From an evolutive perspective, tumor cells endure successive turnover upon stress conditions and pressure to adapt to new environments. These cells use exceptional communication skills to share biological information to “survive upon every metabolic cost”. The tumor microenvironment (TME) is a miscellaneous collection of cells, factors, and extracellular vesicles (EVs). EVs are small lipid bilayer-delimited particles derived from cells with sizes ranging from 100 to 1000 nm. Exosomes (<160 nm) are the minor subtype of EVs, originating from the endosomal pathways. The TME also contains “giant” vesicles, microvesicles (100–1000 nm, MV), originated from membrane blebbing. EVs can act as intercellular communication mediators, contributing to many biological processes, by carrying different biomolecules, such as proteins, lipids, nucleic acids, and metabolites.

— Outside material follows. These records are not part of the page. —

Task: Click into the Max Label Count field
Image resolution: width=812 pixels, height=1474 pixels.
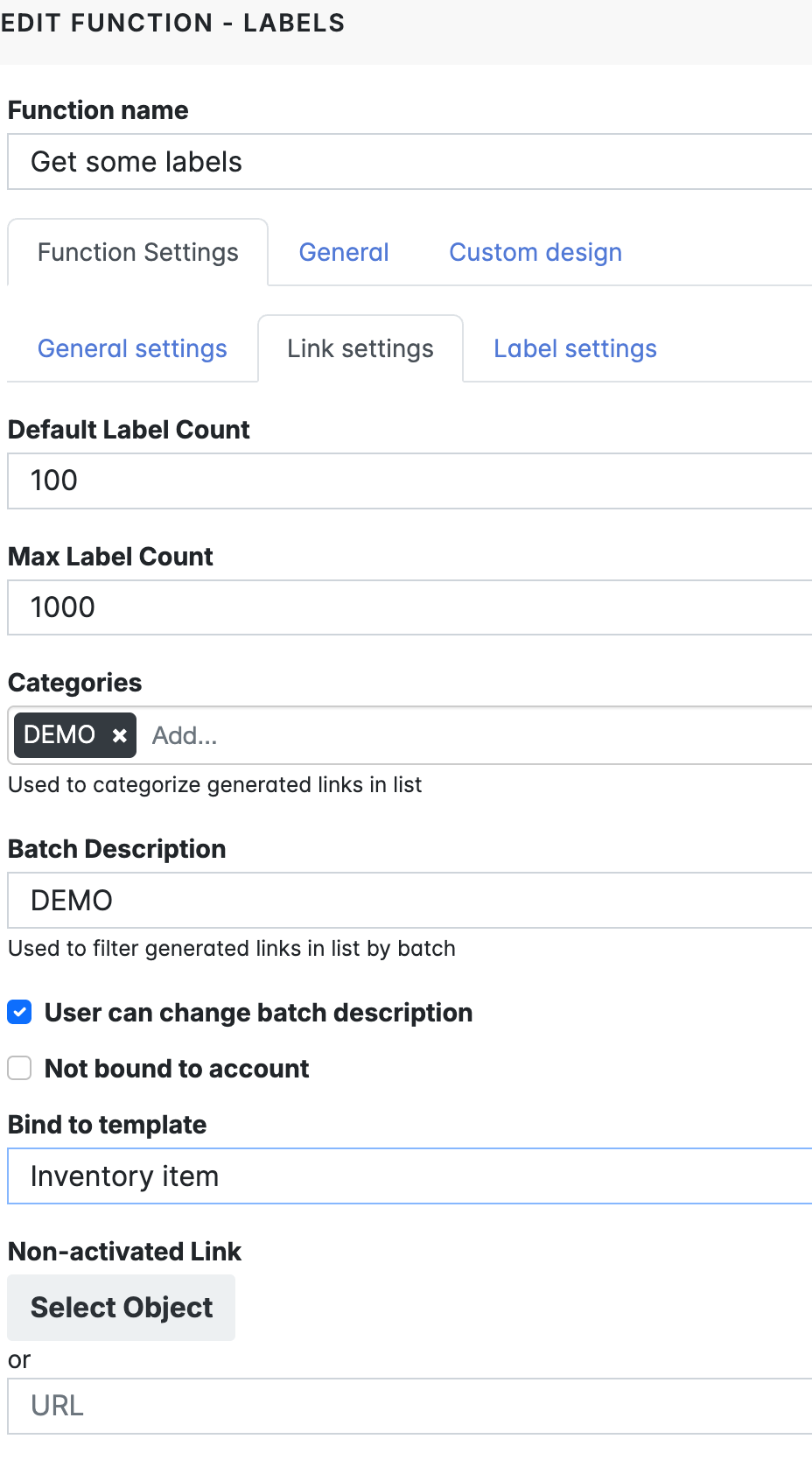Action: click(410, 607)
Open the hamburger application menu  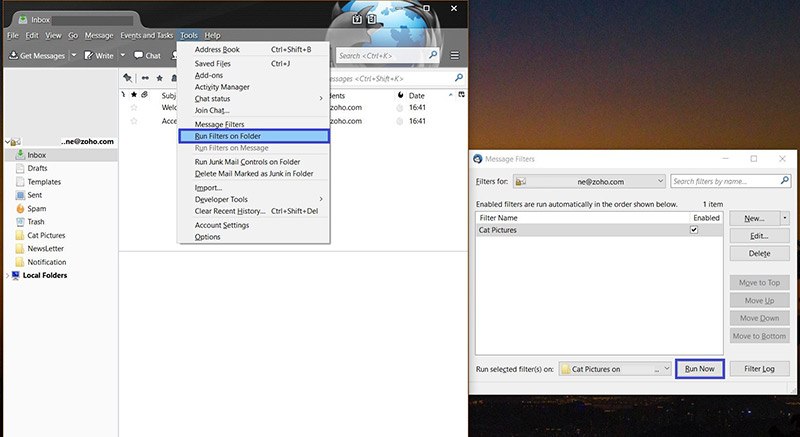455,56
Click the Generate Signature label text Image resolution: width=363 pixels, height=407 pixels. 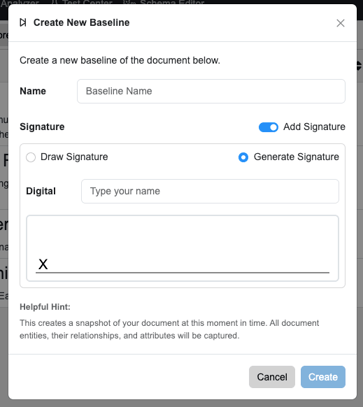point(296,157)
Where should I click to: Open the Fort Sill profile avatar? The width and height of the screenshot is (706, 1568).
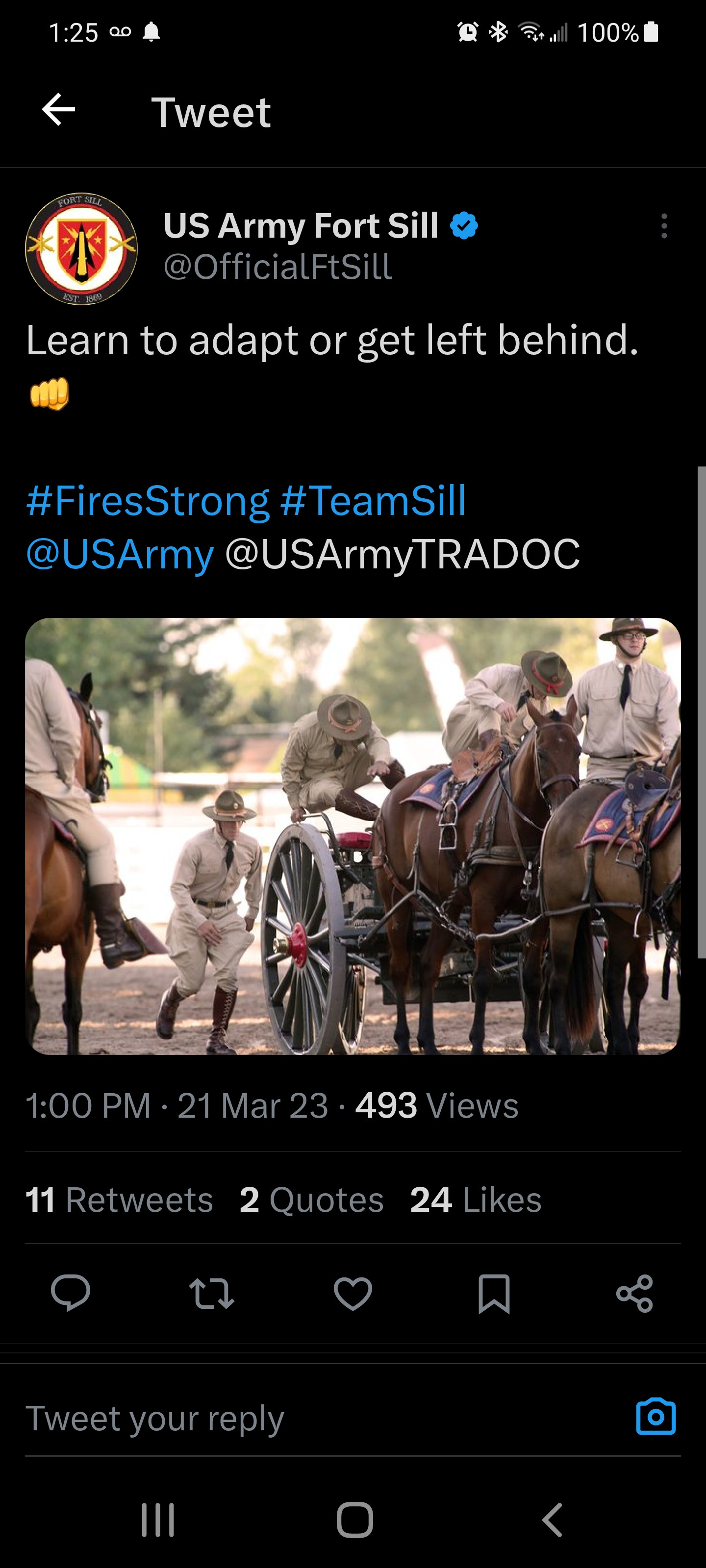pyautogui.click(x=81, y=249)
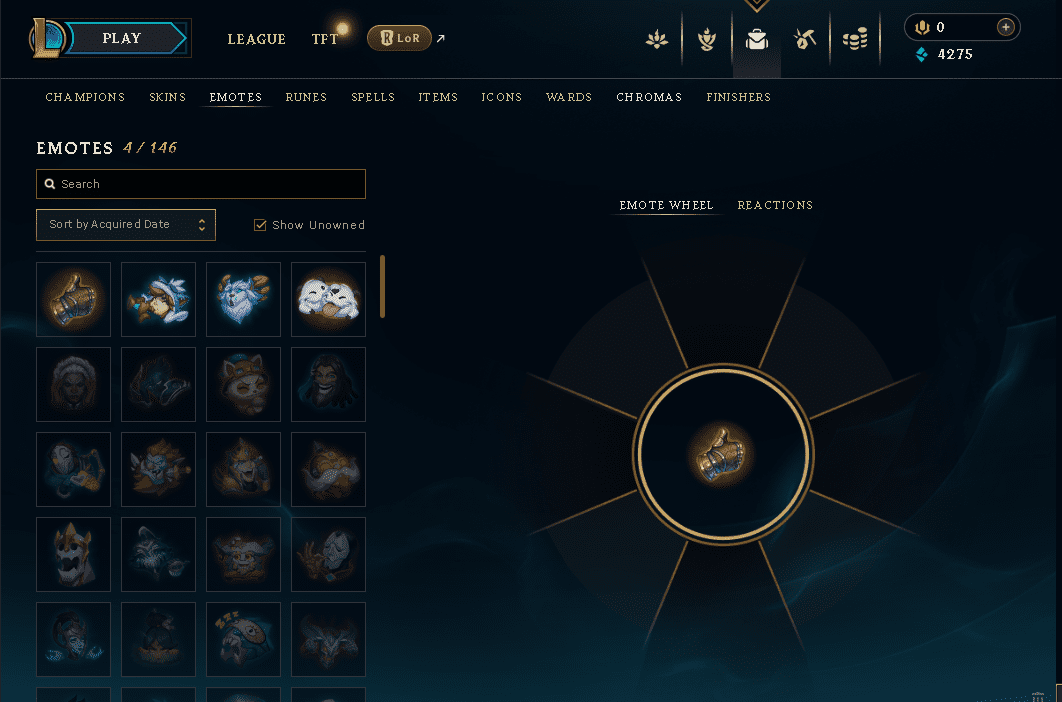This screenshot has height=702, width=1062.
Task: Open the Clash trophy icon
Action: point(707,40)
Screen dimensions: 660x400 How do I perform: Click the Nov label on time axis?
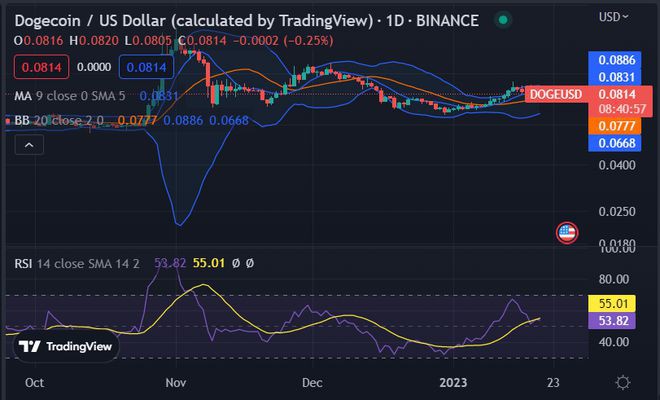pyautogui.click(x=176, y=382)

EV secretion can promote either tumor cell survival or manage their stress to death. Tumor-derived EVs transfer adaptative stress signaling to recipient cells, reprograming these cells. Heat shock proteins (HSP) are prominent stress response regulators, specifically carried by exosomes. HSP-loaded EVs reprogram tumor and TME cells to acquire mechanisms contributing to tumor progression and therapy resistance. The intercellular communication mediated by HSP-loaded EVs favors the escape of tumor cells from the endoplasmic reticulum stress, hypoxia, apoptosis, and anticancer therapies. Extracellular HSPs activate and deactivate the immune response, induce cell differentiation, change vascular homeostasis, and help to augment the pre-metastatic niche formation. Here we explore EVs’ mechanisms of HSP transmission among TME cells and the relevance of these intercellular communications in resistance to therapy.